§ **Exercise brief**: What needs reproducing is the run of lines in the data below starting at the line with "Task: Expand the Show more dropdown" and ending at the line with "Task: Click blurred", both ends included. Copy it exactly, without pictures, and add nothing.

START Task data

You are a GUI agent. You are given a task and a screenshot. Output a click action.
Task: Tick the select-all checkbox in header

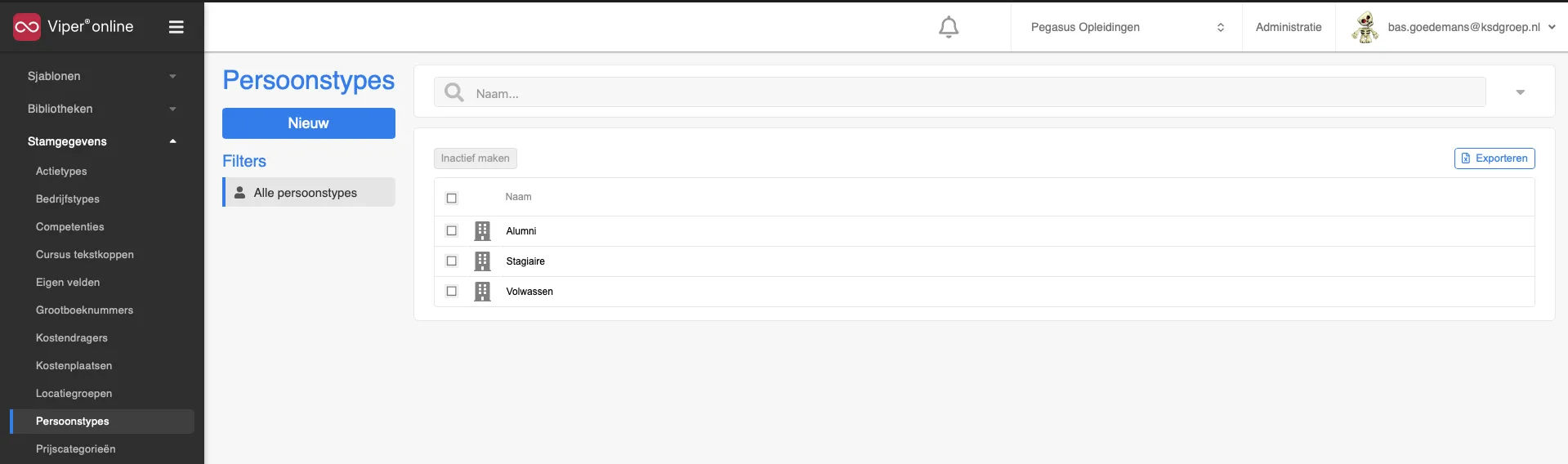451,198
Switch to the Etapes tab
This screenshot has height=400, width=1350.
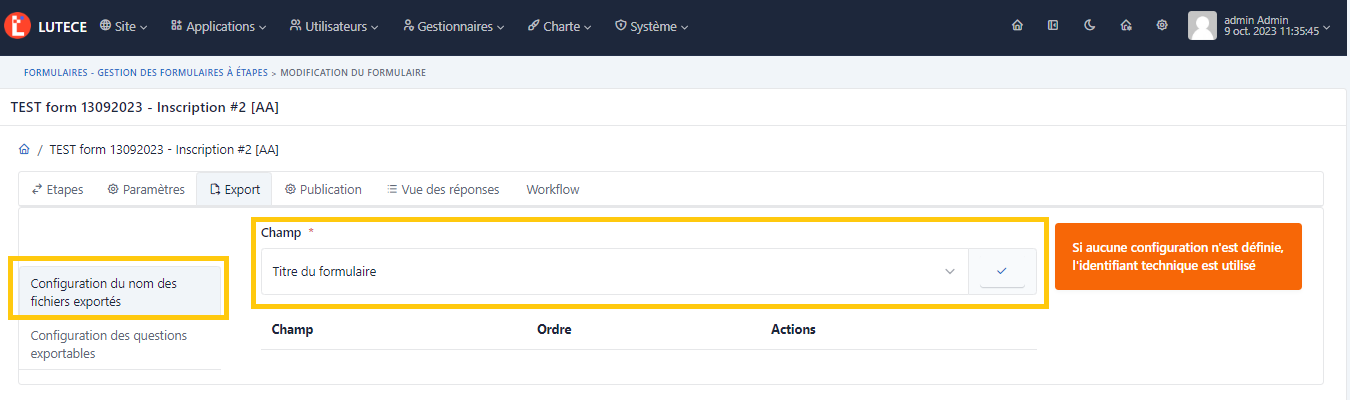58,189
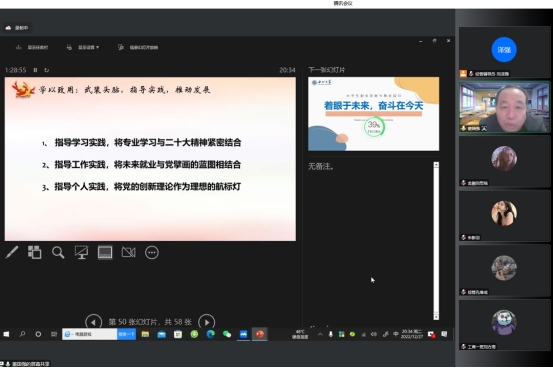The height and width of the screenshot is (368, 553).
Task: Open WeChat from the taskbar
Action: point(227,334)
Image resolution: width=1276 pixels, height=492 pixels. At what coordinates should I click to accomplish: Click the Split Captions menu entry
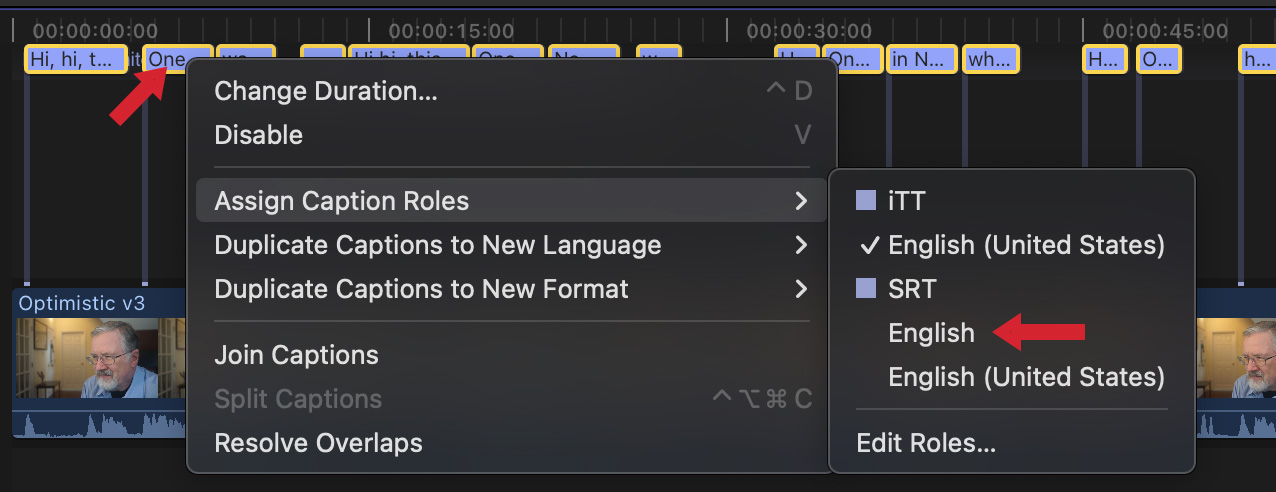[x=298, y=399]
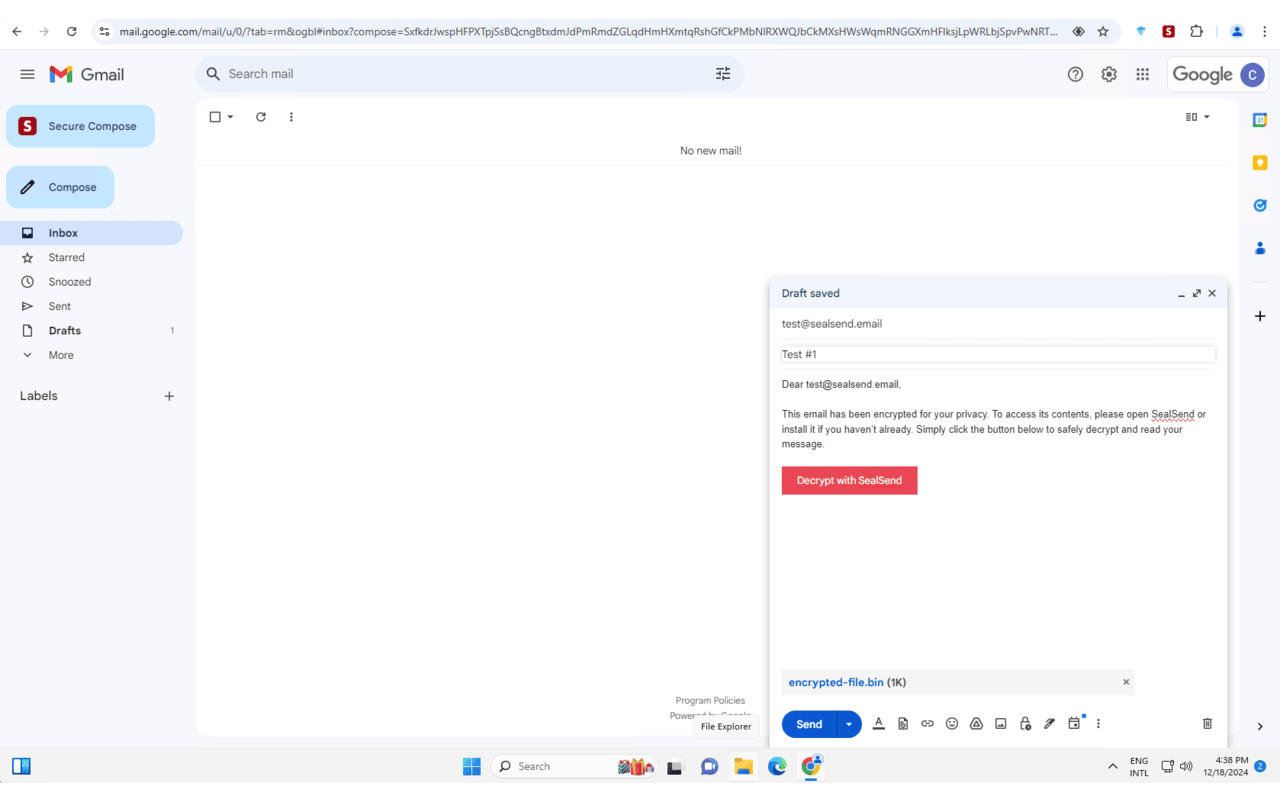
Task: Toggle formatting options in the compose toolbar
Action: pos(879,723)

END Task data
START Task data

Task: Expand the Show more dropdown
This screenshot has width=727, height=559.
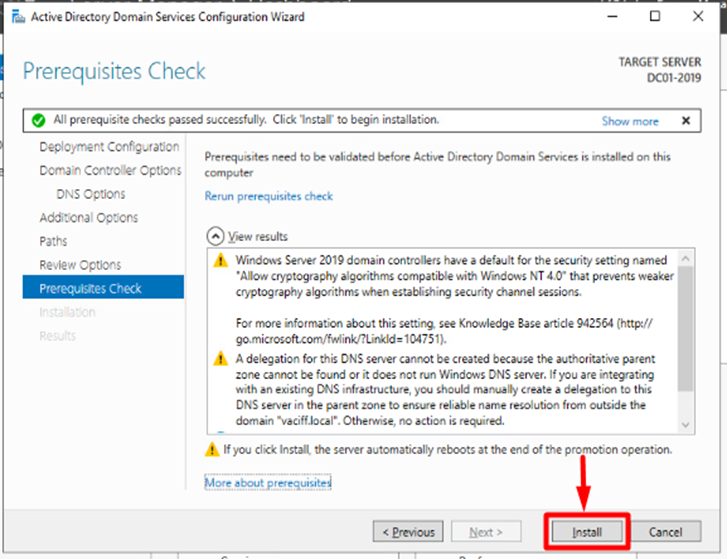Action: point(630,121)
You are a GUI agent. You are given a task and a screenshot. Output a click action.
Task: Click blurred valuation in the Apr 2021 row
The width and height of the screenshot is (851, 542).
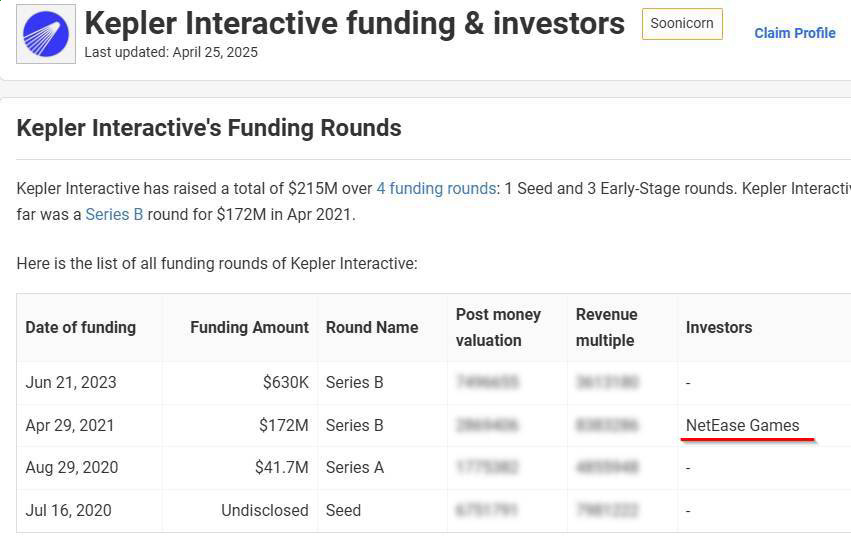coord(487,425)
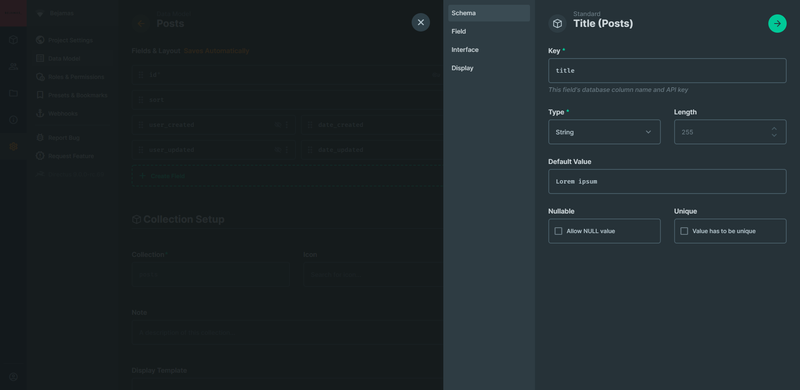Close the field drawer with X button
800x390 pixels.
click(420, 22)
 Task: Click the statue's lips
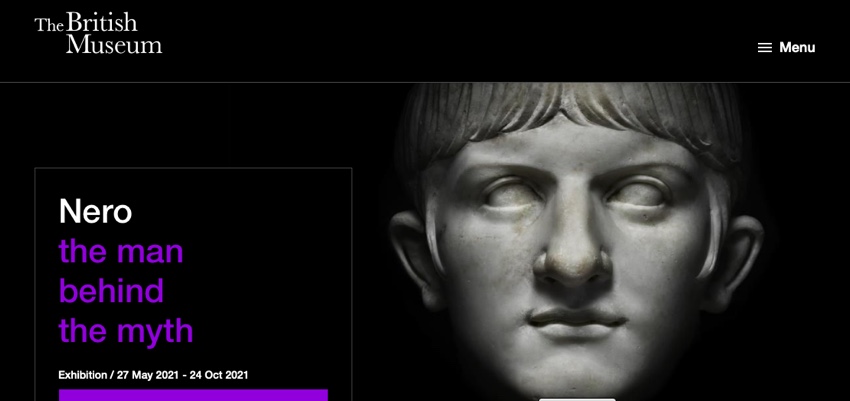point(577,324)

END Task data

§ **Written answer**:
Task: Expand the Show more dropdown
This screenshot has width=727, height=559.
Action: point(630,121)
You are a GUI agent. You are given a task and a screenshot. Output a click action.
Task: Click blurred valuation in the Apr 2021 row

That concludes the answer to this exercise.